Por Comissão Guarani Yvyrupa
Excelentíssimos ministros,
Nesse momento político tão difícil, enquanto estamos pisando no chão da maior mobilização indígena no país, que tanto nos encoraja, escrevemos para compartilhar reflexões do povo Guarani. Com elas esperamos poder sensibilizá-los e fortalecer a luta pelos nossos direitos, garantidos constitucionalmente.
Recebemos com tristeza e indignação a decisão do ministro Gilmar Mendes que permite que a Lei 14.701/2023 siga vigente, deixando de determinar a sua suspensão. Essa lei tenta restabelecer a derrotada tese do marco temporal, colocando em risco a demarcação de nossas terras e legitima as violências que sofremos ao sermos delas expulsos. Já estamos sentindo seus efeitos perversos a entravar o reconhecimento dos nossos territórios e atacar as nossas vidas.
Esta noite estivemos em vigília em frente ao Supremo Tribunal Federal, na esperança de que a Corte não se humilhe a ponto de voltar atrás do que já decidiu no julgamento de repercussão geral (tema 1031), quando atestou a inconstitucionalidade do marco temporal.
Muitos daqueles que defendem o marco temporal, inclusive com uso da violência, são os mesmos que recentemente depredaram o próprio Supremo e tentaram um golpe de estado – o grupo paramilitar Invasão Zero é um expoente de tais setores anti-indígena existentes na sociedade. É inaceitável que o STF abra mão de seu papel de guardião da Constituição, cedendo à pressão de grupos antidemocráticos e interessados na exploração econômica dos territórios tradicionais a todo custo e na devastação do nosso mundo.
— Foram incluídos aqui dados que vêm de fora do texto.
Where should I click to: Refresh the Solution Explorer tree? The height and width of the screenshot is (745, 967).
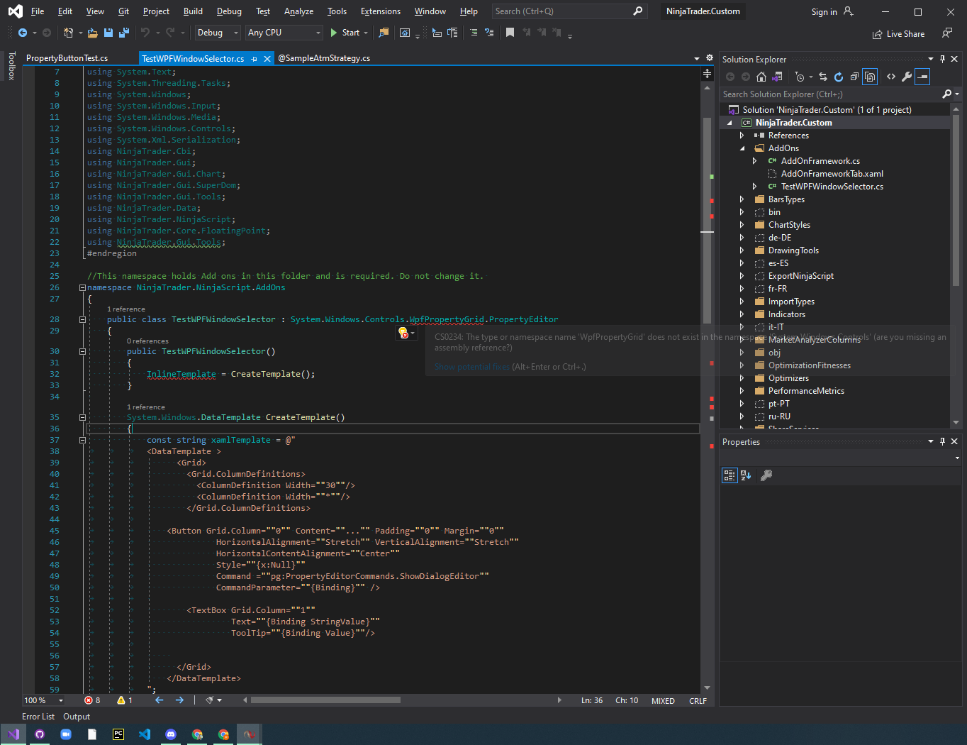(x=839, y=77)
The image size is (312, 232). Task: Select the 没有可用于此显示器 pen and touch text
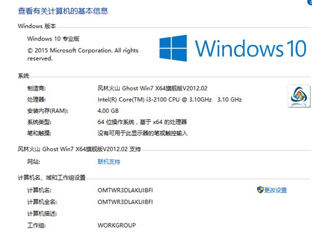(142, 133)
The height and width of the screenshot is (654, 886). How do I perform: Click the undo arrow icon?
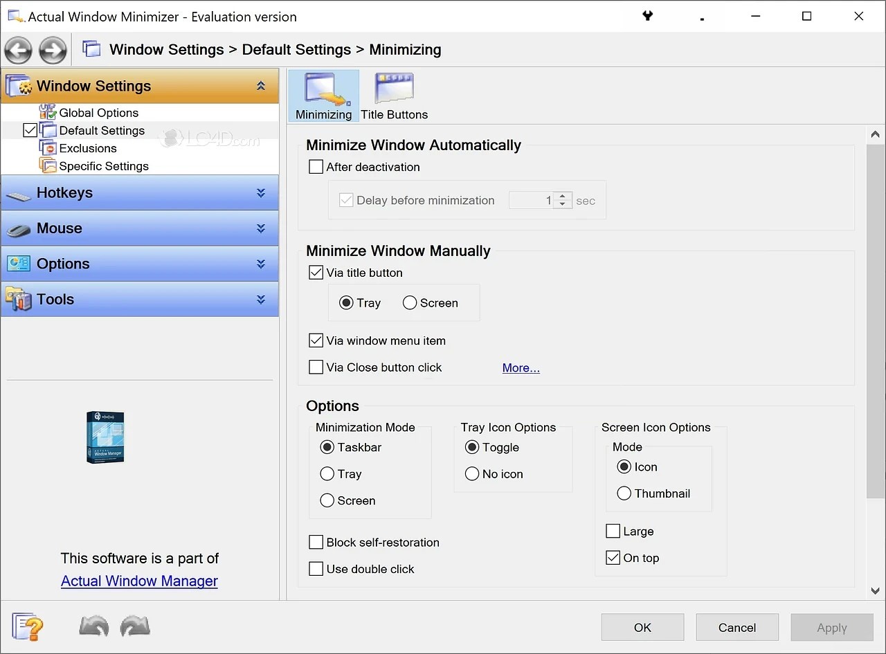(x=93, y=626)
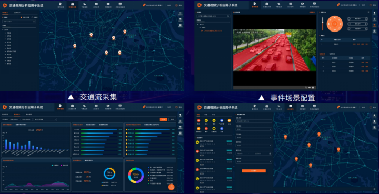Image resolution: width=379 pixels, height=194 pixels.
Task: Open the calendar icon in the time range field
Action: click(x=270, y=154)
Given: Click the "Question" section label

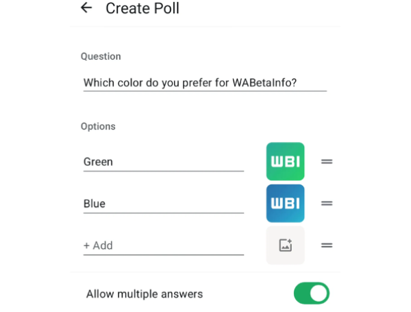Looking at the screenshot, I should pyautogui.click(x=101, y=56).
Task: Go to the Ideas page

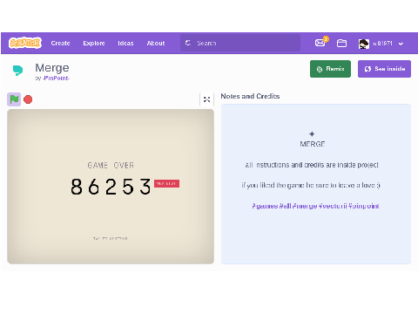Action: [x=125, y=43]
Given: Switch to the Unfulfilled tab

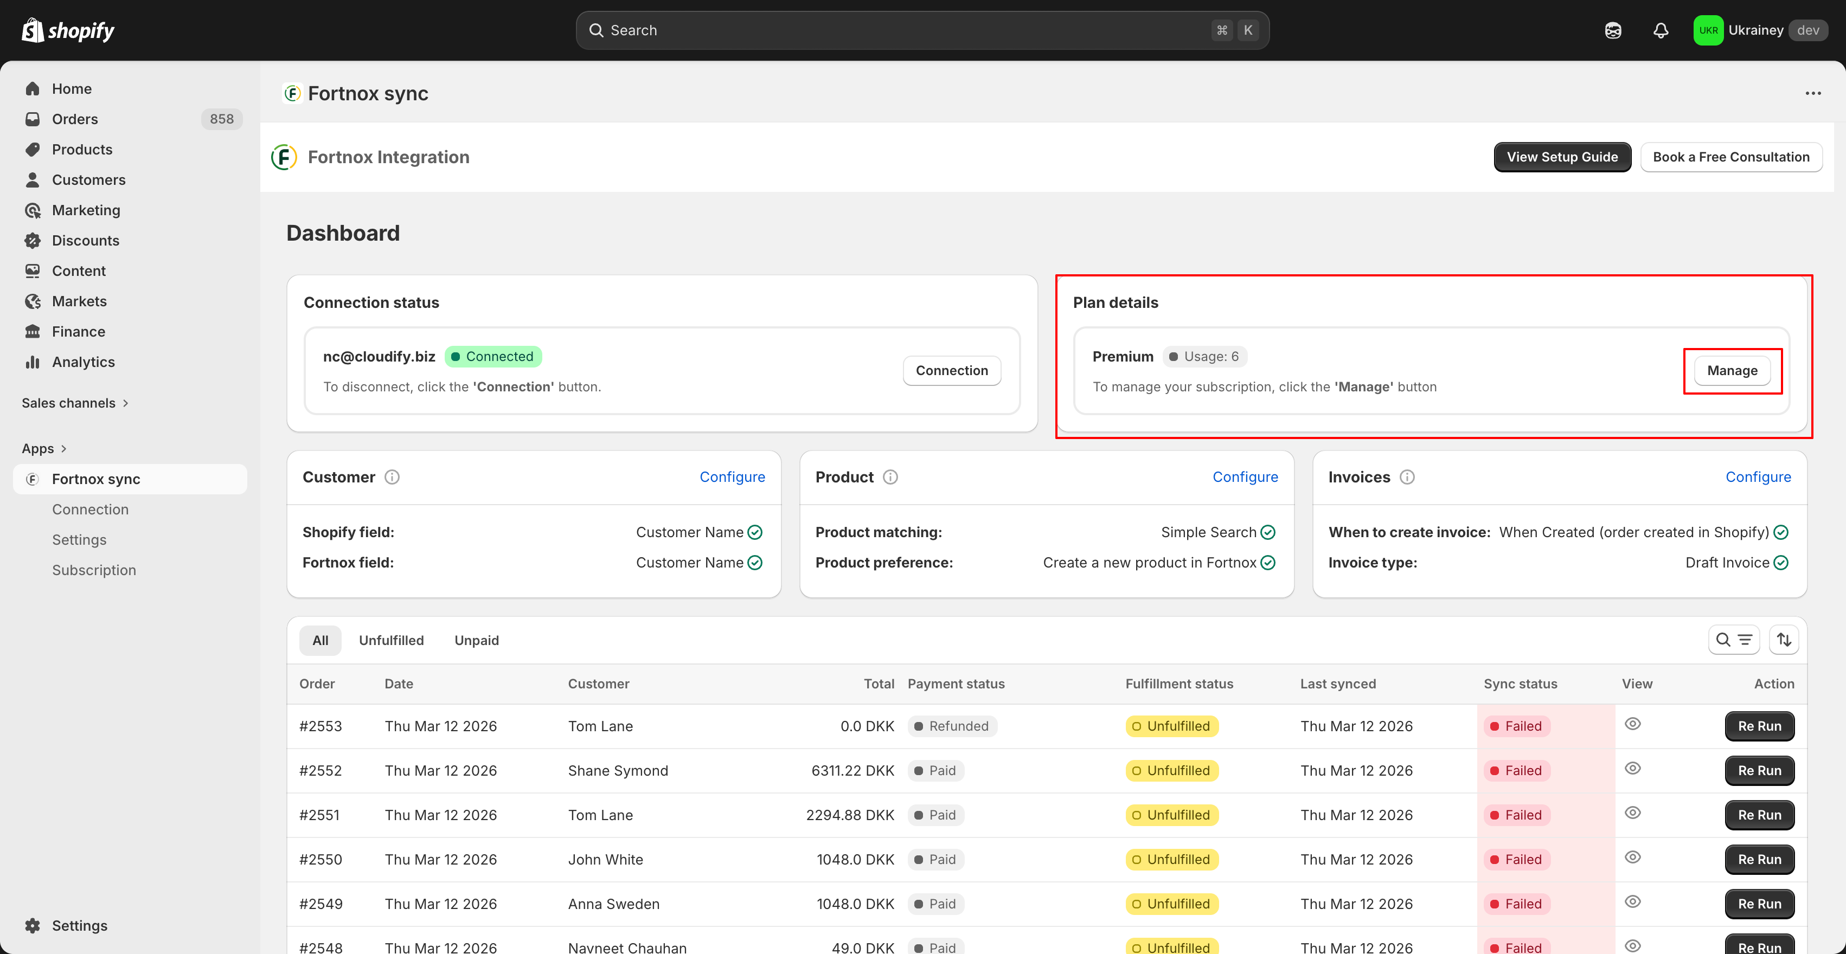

Nós, povos indígenas, estamos atentos, e vamos derrotar o marco temporal tantas vezes quanto for necessário. E vamos enterrar junto com ele todas as ameaças às nossas terras. Vamos protegê-las da mineração, do arrendamento e do esbulho. E assim garantir a floresta em pé, para que a gente possa sonhar o futuro.
Vimos com apreensão a proposta do ministro Gilmar Mendes de abrir uma conciliação. Nossa vida é inegociável. Nossos territórios são a garantia de futuro para nossas crianças e também para as de todos vocês. É preciso lembrar que nós nunca nos recusamos a conversar. Mas para que uma conversa aconteça, todas as partes envolvidas precisam ter condições de falar e, principalmente, estarmos vivos para isso. Com a Lei 14.701/2023 apontada para nossa direção, a palavra nos é cassada, e não há perspectiva de vida para nossas crianças.
Com a vida em risco, não há negociação possível. A Lei 14.701/2023 precisa ser imediatamente suspensa. Estaremos atentos a cada dia para lembrá-los disso, contando com a sensibilidade de Vossas Excelências.